But if it is a full vertical closed loop play, then the car company has to innovate everything all the way down. And every car company saying my charger, my pin, my things, you know, it made no sense by the way. It is like saying your mouse and your laptop all had custom pins. You know, type C, USB or you know, you would have gone bonkers.

You would say what the hell is this, but we seem to accept it when the innovation is new as a phase one strategy, but it’s never a scale strategy.

Satwik Mishra:
What would be the phase two strategy for traditional industry like you’re speaking about new entrepreneurship coming up with open transaction networks. There’ll be more opportunities as we unbundle, and we’ll create more spaces for innovation.

What do you emphasize is the role of industry to operate in open transaction networks?

Dr. Pramod Varma:
In fact, open transaction network doesn’t mean free innovation, open source, everything, nothing. It simply means think HTTP, think GSM, think SMTP, think payment protocols but entire all the Nodes on the network are all private, you know could be completely private innovation.

Now there might be some open source like Firefox versus GROM or something you know. There might be some open-source Nodes also because some societies might need some free government given because extreme poverty or you know somebody else will support them and all that thing.

But majority of the nodes on a network open transaction network is the network is open, but the nodes are all private.

OK, remember, so in this without industry, there is no OTN.

No, without private industry and private innovation, don’t even bother attempting creating protocols and OTNS.

Satwik Mishra:
That’s true. And this is what I’ve been arguing most of the times that we need the actual win of open transaction networks and open-source protocols would be when industry joins in and they see merit in it and that’s the only way it can scale going ahead.

Dr. Pramod Varma:
We have seen that in the automobile industry, we have seen that in the healthcare industry. It’s not that hospital person is building the device to everything.

I mean all these have been unbundled through independent specifications. Eventually industry sets up and say you know enough of this custom game, man, let’s, you know, let’s do, let’s come together to do it something, you know, so that universality happened. You know, that’s, you know, it’s like it has to happen.

Satwik Mishra:
Now I know that there are like so many pilots ongoing across the world. In our paper, we’ve got pilots. We’ve exhibited pilots from Brazil, Gambia and India. But you know that it’s happening in the developed world also in the developing world, in low-income countries as well in Amsterdam as well.

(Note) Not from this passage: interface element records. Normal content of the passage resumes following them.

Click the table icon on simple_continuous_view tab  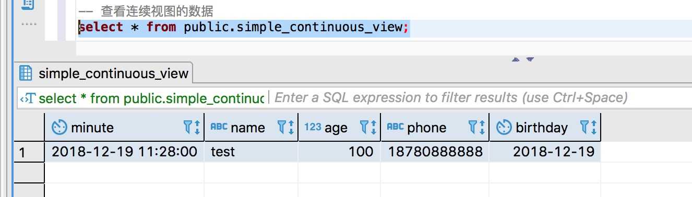click(26, 73)
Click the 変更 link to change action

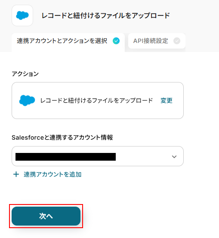coord(167,101)
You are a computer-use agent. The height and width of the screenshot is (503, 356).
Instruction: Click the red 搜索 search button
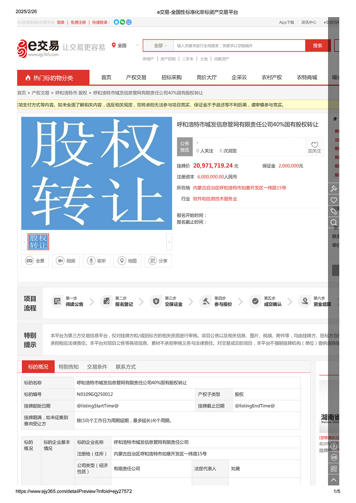(x=318, y=46)
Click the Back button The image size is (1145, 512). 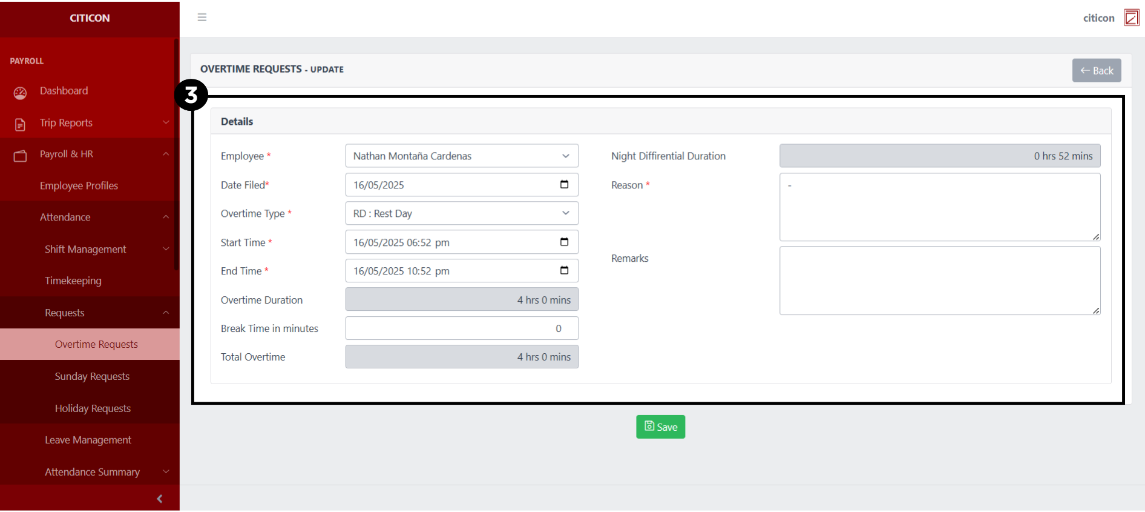pos(1096,71)
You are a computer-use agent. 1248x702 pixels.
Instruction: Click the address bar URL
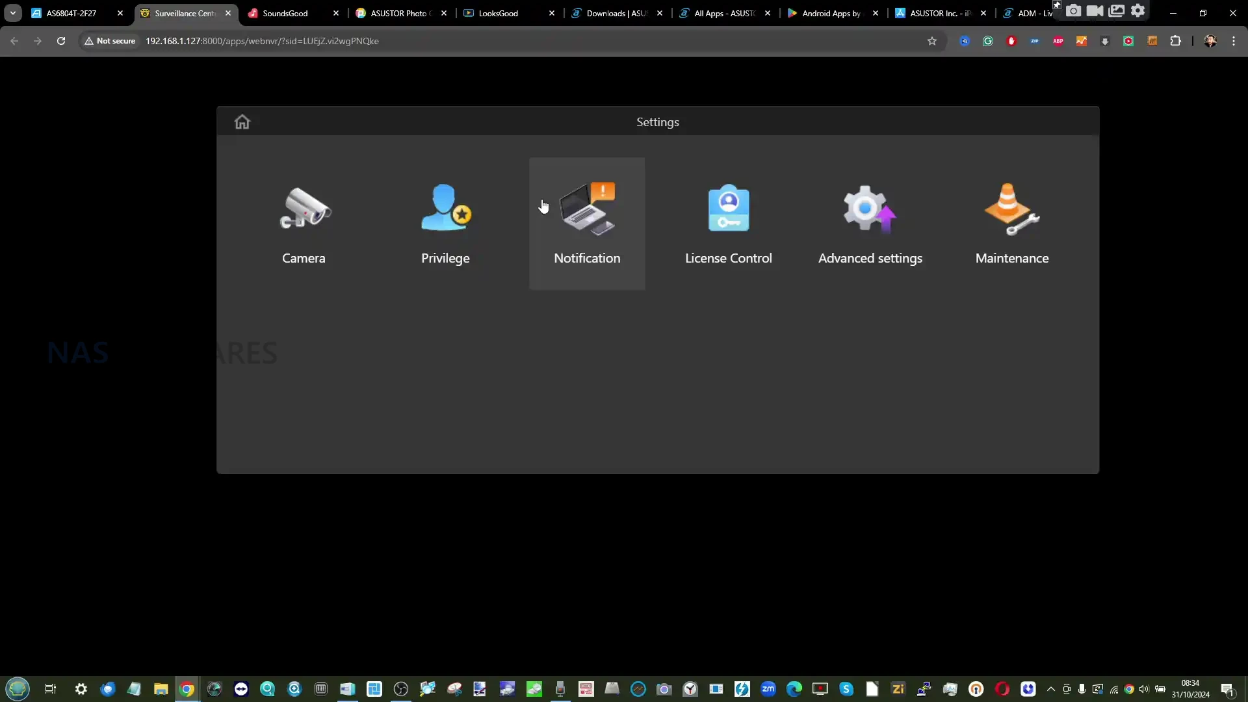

Paint us a picture on what you envisage open transaction networks to do in different economies, in a developed economy, in a middle-income economy, low-income economies.

Would it play out differently? Would it? Would it serve the same purpose? How would it help community and industry in different economies?

Dr. Pramod Varma:
In fact, the idea of open transaction network, it has nothing to do with global power or developing nations or developed nations. Nothing. It has relevance to every digital economy.

Now which industries most, which use case and which industry is the most attractive depends on the context of that region or the country or whatever, right?

Like if you’re dealing with energy transition, new problems, Europe is going to energy transition. They will say, OK, everybody’s going electric because it’s pretty Europe. because you don’t, you know smaller countries more compact and enhance electric cars can make it much more meaningful with the long highways and everything.

US might be still a little bit hard to not have enough charging stations and long distance maybe still have you know you might still have anxiety, you know, So, because of that the European nations

for example, we see lot more conversations related to interoperability in charging infrastructure, interoperability in new age energy trade for example, energy distribute, energy production is going decentralized as you know behind the grid, solar, all kinds of and then you are having energy storage also decentralized because batteries and battery banks and all that thing.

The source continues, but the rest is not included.